Si l'on peut espérer que Lyon devienne le deuxième pôle international en santé mondiale après Genève, l'on peut aussi s'interroger sur l'avenir de l'OMS, qui avait déjà bien du mal, avant la crise de la covid 19, à régler ses difficultés de financement, son déficit de crédibilité et la concurrence de nombreux acteurs dans le domaine de la santé, dans un contexte de remise en cause du multilatéralisme et des tensions entre les États-Unis et la Chine.
Pendant la pandémie de covid 19, la France, qui défend le multilatéralisme, a choisi d'apporter un soutien politique fort à l'OMS, qu'elle considère comme la seule organisation de référence pour gérer les crises sanitaires au plan international. La France a aussi largement augmenté la part de ses contributions volontaires, avec un financement de 50 millions d'euros supplémentaires pour l'organisation en 2020 et 2021.

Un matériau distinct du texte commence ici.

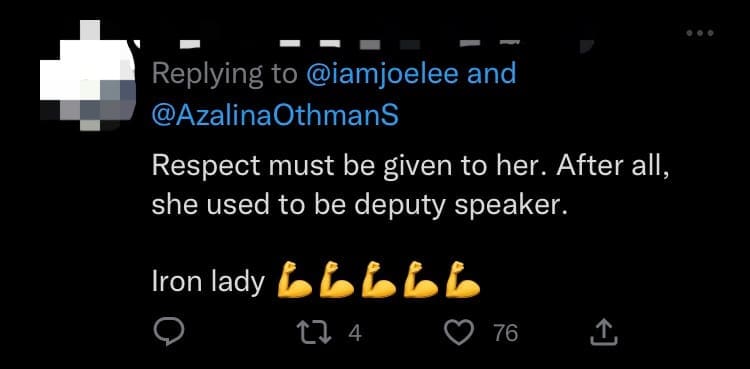
Task: Click the last flexed biceps emoji
Action: [463, 280]
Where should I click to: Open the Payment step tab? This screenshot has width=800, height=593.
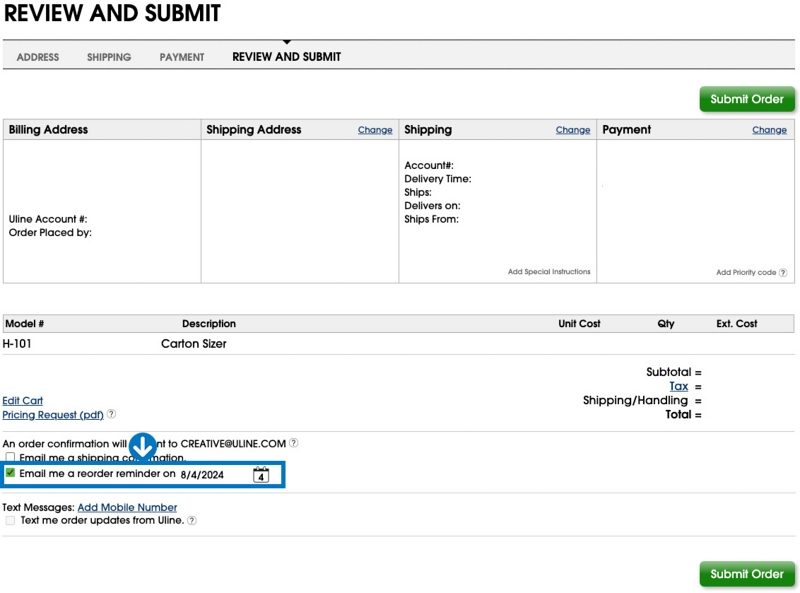click(182, 57)
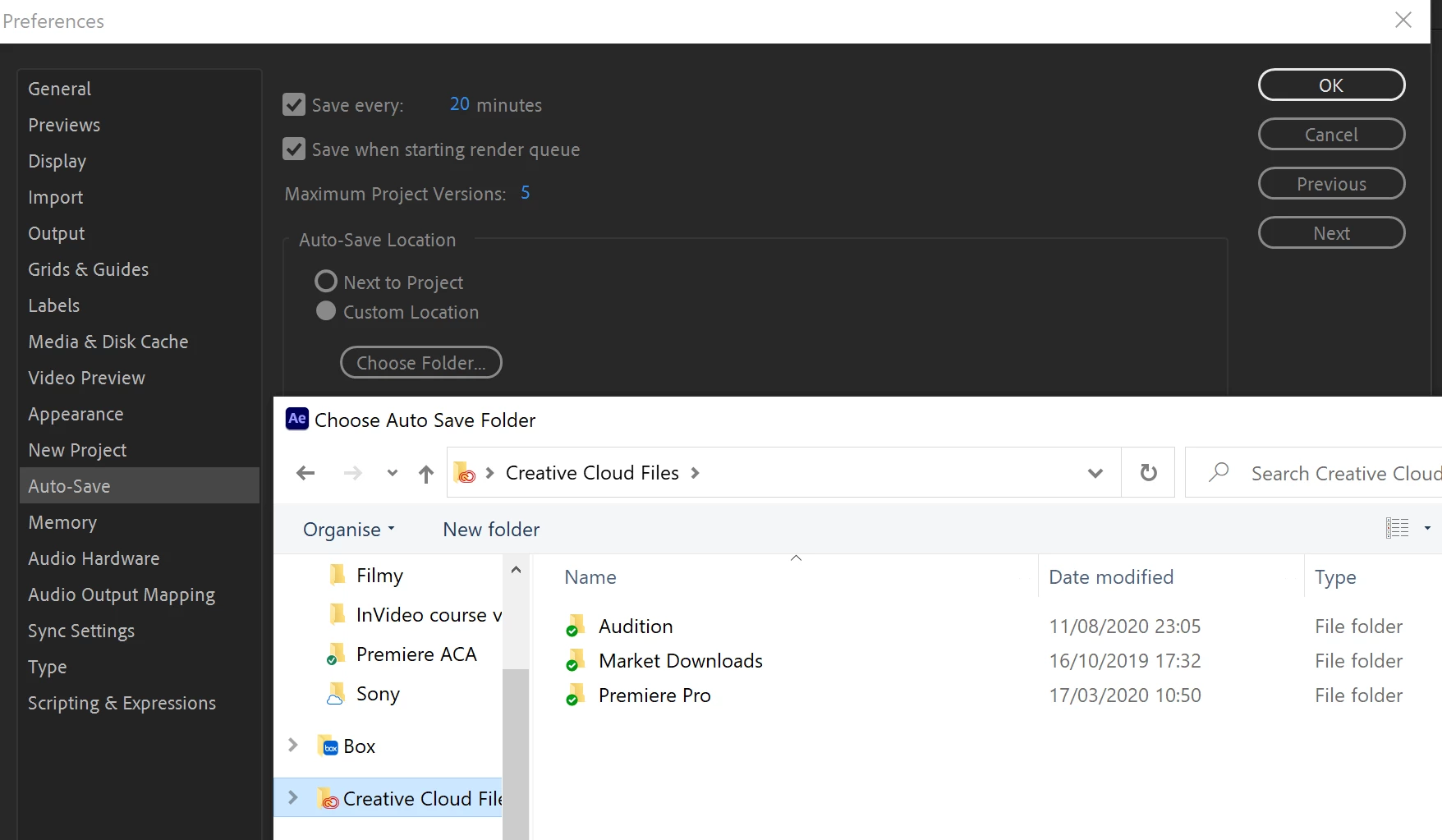Image resolution: width=1442 pixels, height=840 pixels.
Task: Click the view layout icon
Action: [x=1397, y=528]
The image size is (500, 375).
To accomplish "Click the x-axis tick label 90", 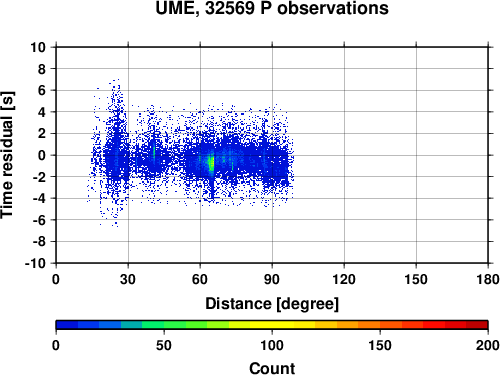I will pyautogui.click(x=272, y=279).
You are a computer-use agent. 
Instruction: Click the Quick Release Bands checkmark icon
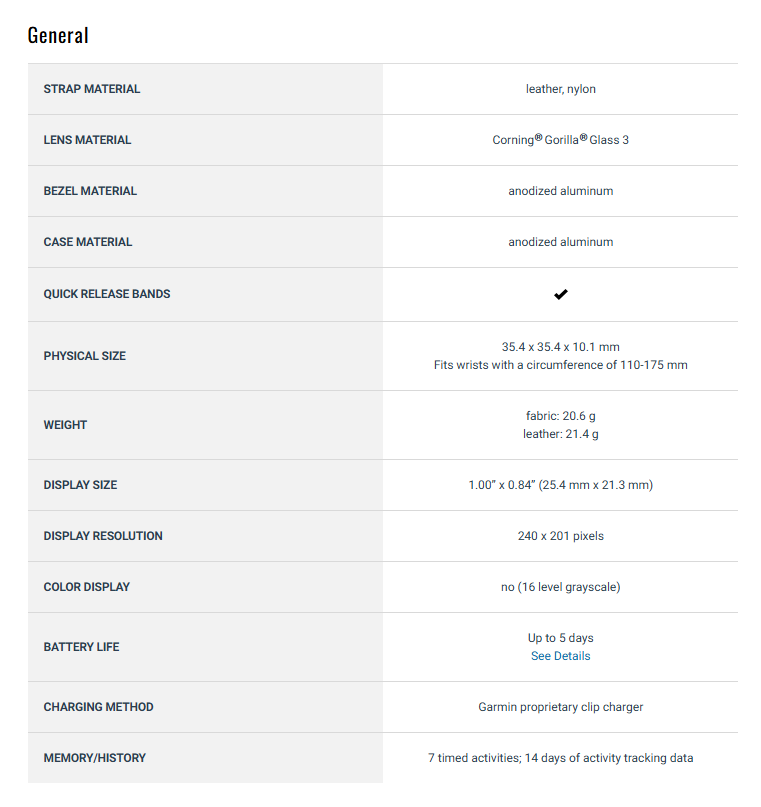tap(560, 294)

La résolution sur la covid 19 adoptée par l'Assemblée mondiale de la santé en mai 2020 prévoit une évaluation indépendante de la riposte à la covid 19 coordonnée par l'OMS, à travers le Groupe indépendant sur la préparation et la riposte à la pandémie (GIPR). Sur la base du rapport final, qui sera remis en mai 2021, une réforme en profondeur de l'OMS pourrait alors être envisagée.

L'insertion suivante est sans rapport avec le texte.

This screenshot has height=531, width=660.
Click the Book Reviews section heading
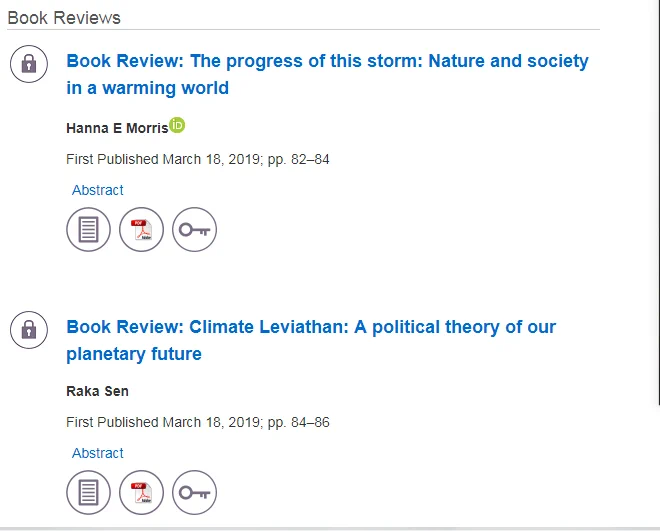tap(64, 18)
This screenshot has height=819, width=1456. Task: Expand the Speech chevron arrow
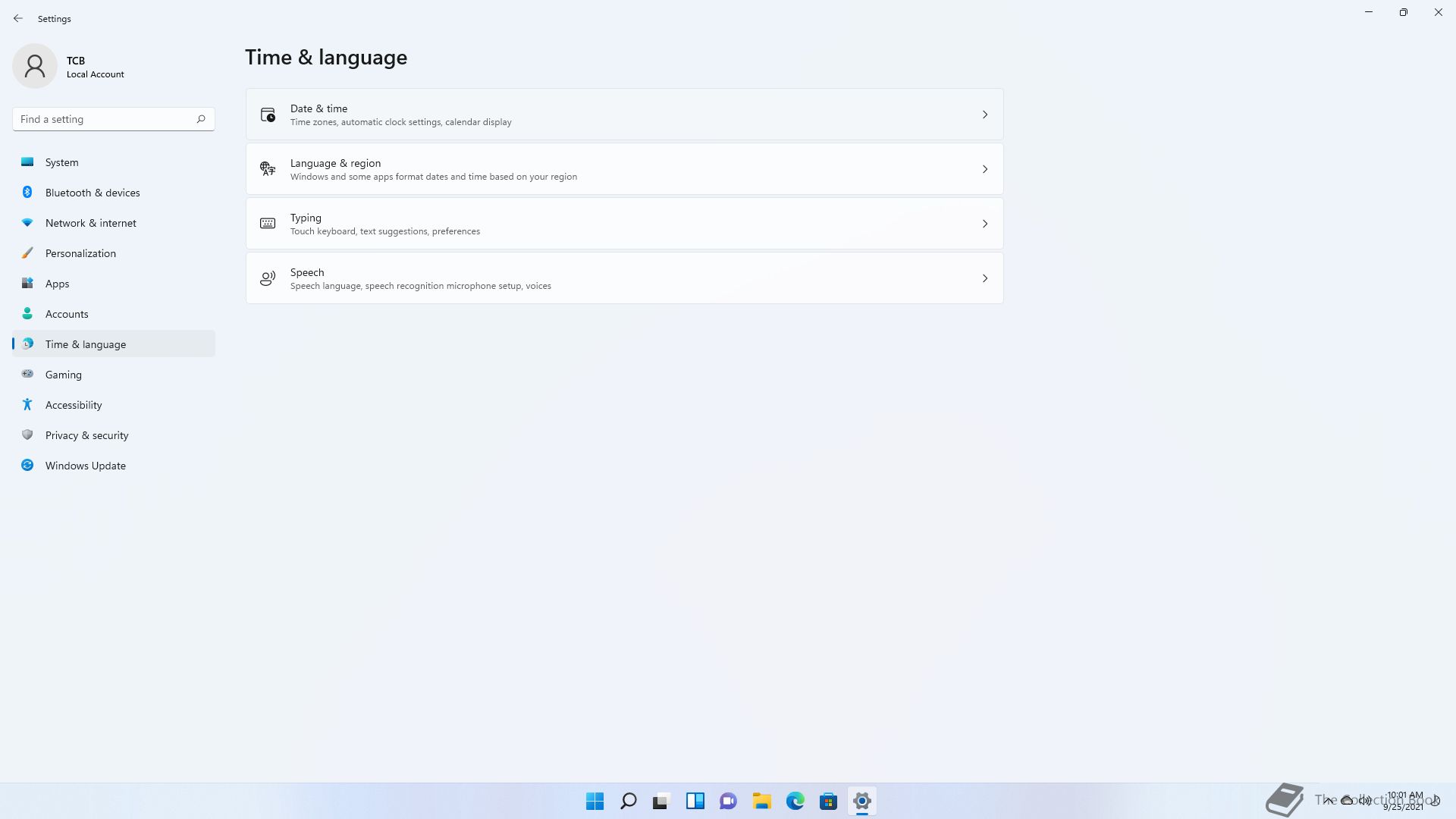tap(985, 278)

En conclusion, je recommande l'adoption de ce projet de loi, car cet accord favorise les deux échéances prochaines que sont le renforcement par l'OMS des activités du bureau de Lyon et l'implantation de l'Académie mondiale de formation continue de l'OMS à Lyon, dont on peut attendre, outre des retombées économiques, un plus grand rayonnement de la France. La France a fait de l'accueil des organisations internationales sur son territoire une priorité. À ce jour, l'OMS n'a pas encore notifié son approbation du présent accord. L'examen en séance publique est prévu le mercredi 16 décembre 2020, selon la procédure simplifiée, ce à quoi je souscris.